Passage provided Block Start

On Jan. 10, Krauss launched from Austin to Argentina, and the expedition started three days later with a team of 15 — all people from across the globe, each with their own reasons to climb.
Krauss says even though Mount Everest is technically the tallest mountain in the world, Aconcagua is probably almost equal in difficulty, if not more, because of its harsh terrain. And time on the mountain feels relatively slower than daily life; everything takes longer because of the altitude, even something as simple as getting dressed.
“Never ever do you want to push so hard that your heart rate gets elevated,” Krauss says. “Even the slightest elevation in heart rate will have you bent over trying to breathe.”
Throughout the trip, Krauss experienced many symptoms that would’ve ushered in a trip to the emergency room if he were in Austin; but here on the mountain, they were expected. Krauss and other teammates even had hallucinations from hypoxia, which occurs from low levels of oxygen in the body.
Just as symptoms are relative on the mountain so is distance. Even if you can physically see the summit, Krauss says the trip to it will likely take several hours. For Krauss, he and a guide made it up in 18 hours while others made it in 27.
“Everything is ‘Andes close’ — you’ve seen it, but it’s eight hours away,” Krauss says. “The mountain is so big that, for us mortals, we cannot conceptualize the true magnitude of the situation.”
Not only does physical exertion become more challenging in harsh conditions but making decisions feels more difficult, and Krauss had to make many that felt unnatural. For instance, when his insulin pump froze, he had to manually monitor his glucose levels to see if he needed insulin. However, once he reached the summit, he didn’t need to inject insulin as much as his appetite disappeared with the increased altitude.
Luckily, Krauss had a team who invested in his situation by learning more about diabetes and helping him carry insulin. One of them even melted a frozen insulin bottle with his mouth so Krauss could draw insulin from a vial to put in a syringe when he ran out of pre-loaded syringes.
Unfortunately, many accidents also occurred on the trip, including one of the teammates falling down the mountain and other deaths both during the trip and afterward. Out of the 15 who went, only five stayed to the end, and out of those, only he and two others made it to the summit. The other 10 returned home because of trauma or deaths.
“You can have the best intentions and attitude toward making it to the top but, at the end of the day, the mountain decides who comes up and who doesn’t,” Krauss says. “It’s a weird thing to say, but when you’re in it, it makes perfect sense because that mountain is so big; you’re so insignificant. It’s seen tons of people trying to do what you want to do, and it doesn’t negotiate.”
After returning from Aconcagua on Feb. 4, Krauss admits he’s been thinking about his next trip since. His original plan was to climb Mount Kilimanjaro this August, but after the accidents on this past trip, he decided to take the year to recover and process his experience. His soft plan is to do Mount Everest next April and, from there, a few mountains each year.
Either way, Krauss hopes his experience encourages those with diabetes who want adventure and provides the resources to pursue it. His biggest takeaway was a shift in his worldview of understanding what’s truly important — something he says people neglect amidst day-to-day stresses.
“An experience such as (climbing Aconcagua), diabetes… not diabetes, just helps with perspective,” Krauss says. “Nothing is important; the only thing that matters is your family and the people you love (…) Being on that mountain, when you’re in such a raw, unfiltered and unprotected situation — everything changes.”

Passage provided Block End
Dataset Block Start

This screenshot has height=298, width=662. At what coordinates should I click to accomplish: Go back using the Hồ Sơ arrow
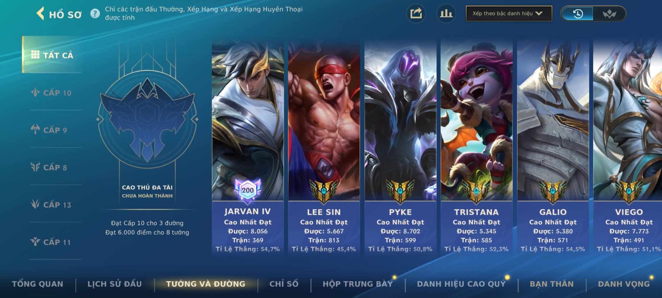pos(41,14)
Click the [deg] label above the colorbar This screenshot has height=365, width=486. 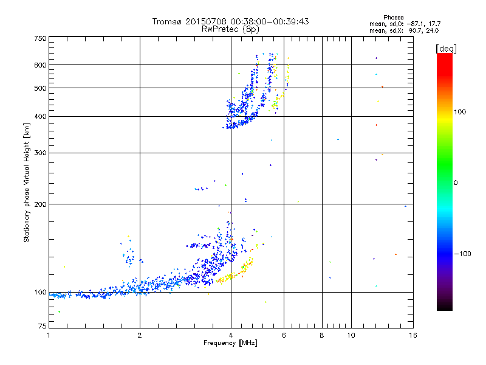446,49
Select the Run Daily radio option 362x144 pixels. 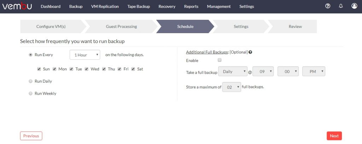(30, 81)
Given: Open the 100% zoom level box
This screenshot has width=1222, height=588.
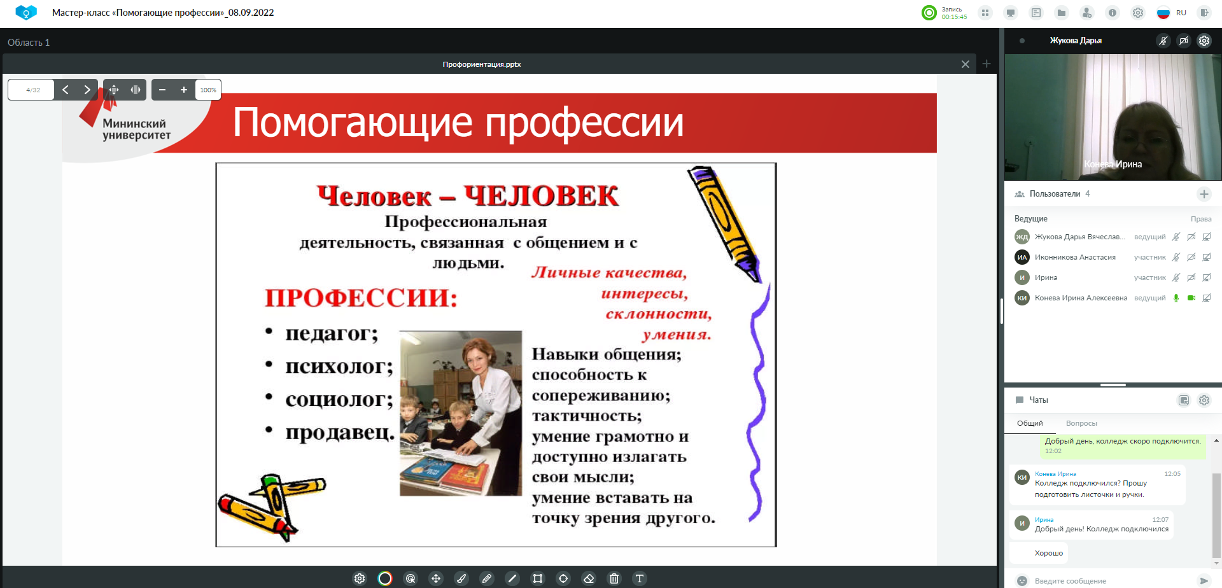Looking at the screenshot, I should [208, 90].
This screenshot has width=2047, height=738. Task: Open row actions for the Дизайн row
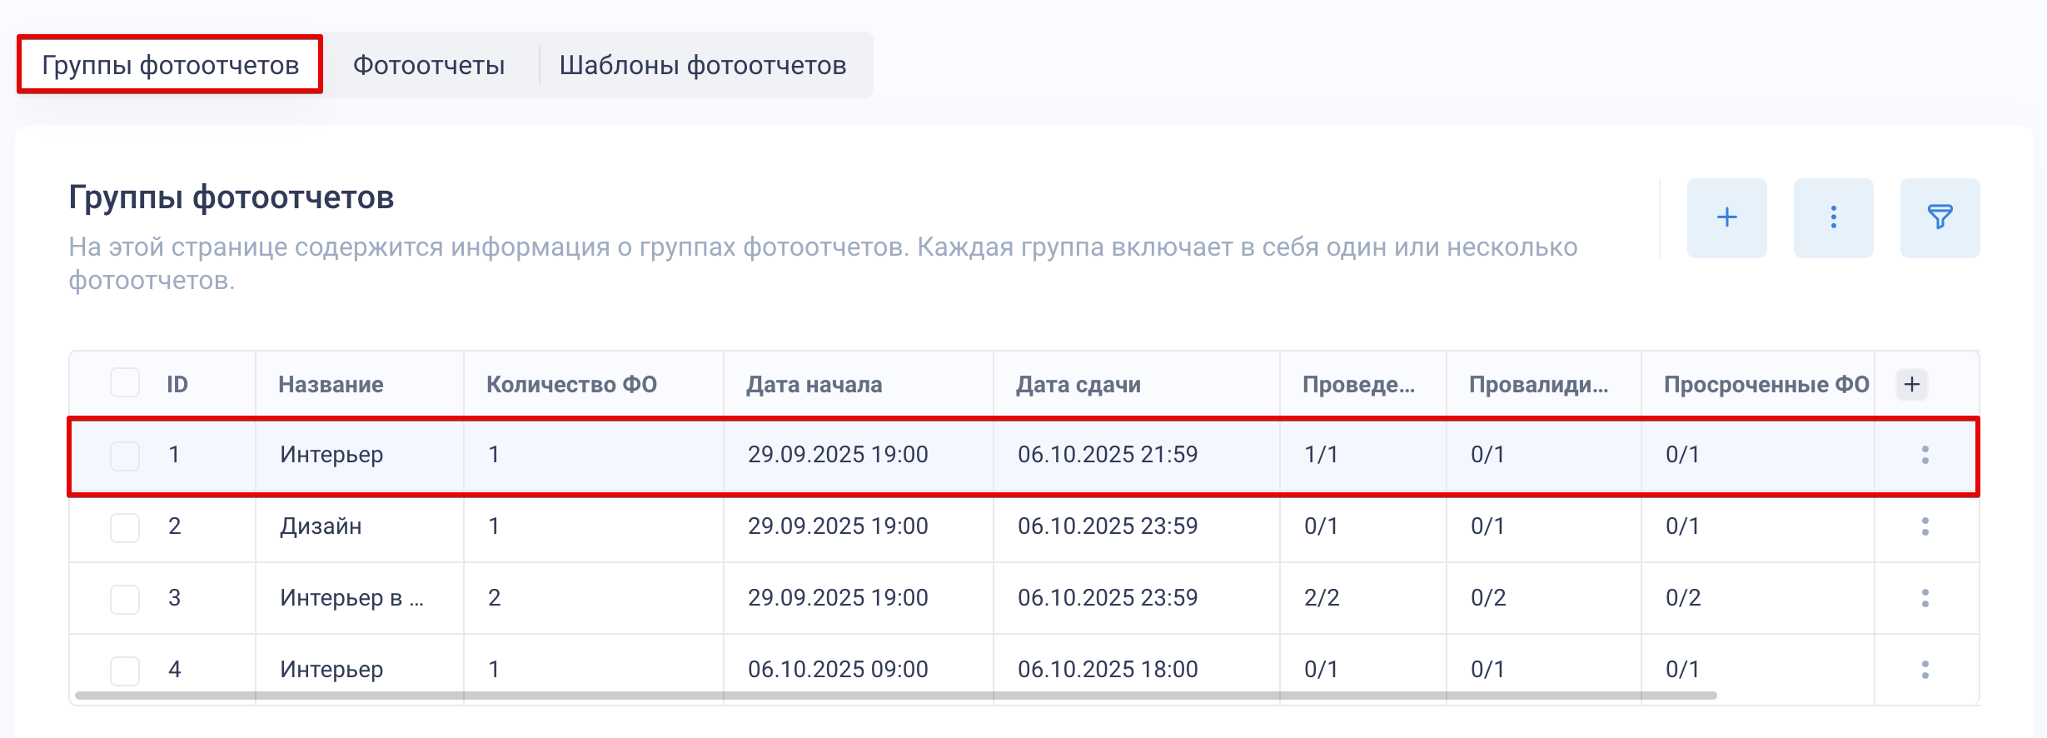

Dataset Block End

What is required
Retype the stretch of the Aconcagua climb passage from "Krauss says even" through "as getting dressed.".

Response area
Krauss says even though Mount Everest is technically the tallest mountain in the world, Aconcagua is probably almost equal in difficulty, if not more, because of its harsh terrain. And time on the mountain feels relatively slower than daily life; everything takes longer because of the altitude, even something as simple as getting dressed.